Sharon Jones & the Dap-Kings, who released their first album in 2002 and crossed over into the mainstream a few years later, also emerged at the center of a funk and soul revival that echoed the hipster underground’s desire to combat the instant gratification of the social media age with a yearning for things that are small batch and authentic. Crowned “The Queen of Funk” decades after she was told her time was over, Jones has managed to connect the dots between David Byrne, Lou Reed, Michael Bublé, Booker T. Jones, Joe Jackson, Dan Zanes, Rufus Wainwright, Grace Potter, The Gaslight Anthem and Tedeschi Trucks Band, who toured with her group in 2015.
She’s even been courted by some of the very musicians who once shunned her because of her age and appearance. “Back in the day, they were just looking for boobs and thighs, a certain look,” she says with a chuckle. “They know it, and the ones that don’t, eh, I don’t need to put it in their face. I just thank God because I know that he gave me a gift so that one day [people] would choose me for my voice, not the way I look.”

## INPUT DATA
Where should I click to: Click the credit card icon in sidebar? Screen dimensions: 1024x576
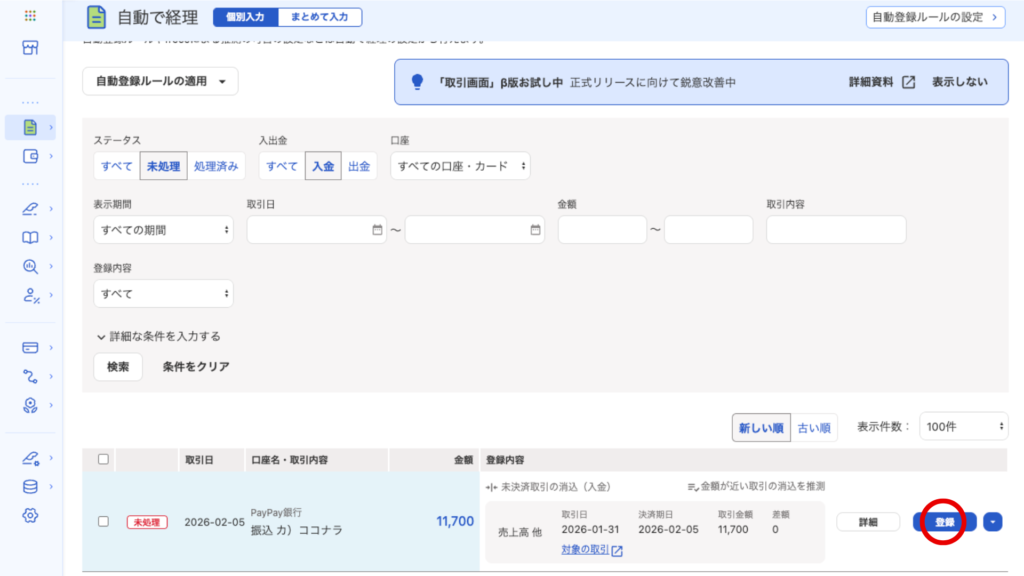[30, 348]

## PROBLEMS TO SOLVE
a) According to the Sharon Jones text, which band toured with her group in 2015?
b) Write the next part of the Sharon Jones text, starting after its final sentence.
The lines are separate material and have nothing to do with the Sharon Jones text.

## SET OF ANSWERS
a) Tedeschi Trucks Band

b)
Her success with the Dap-Kings wasn’t immediate, though. Jones says that, for years, she had to travel to Europe to play her distinctive brand of American soul music. Closer to home, she credits the open eared jamband festival circuit and a few key indie-rock promoters for booking her fiery, high-energy show when few others would. In particular, she considers her appearance with Phish during their 2009 Halloween Festival 8 event as a turning point. “I didn’t know who they were,” she says of the appearance, during which the group covered The Rolling Stones’ Exile on Main Street. “I picked up so many fans being at that Phish concert. The same when we were with Tedeschi Trucks Band.” She hopes Miss Sharon Jones! will have a similar effect.
When she hasn’t been touring this year, Jones has spent considerable time receiving cancer treatments in Upstate New York. She thinks of 2014’s Give the People What They Want—which was recorded and shelved while Jones recovered the first time, then released when she returned to the road—as the most direct manifestation of how her disease has shaped her music. She says the album’s key track, “Get Up and Get Out,” took on a different meaning.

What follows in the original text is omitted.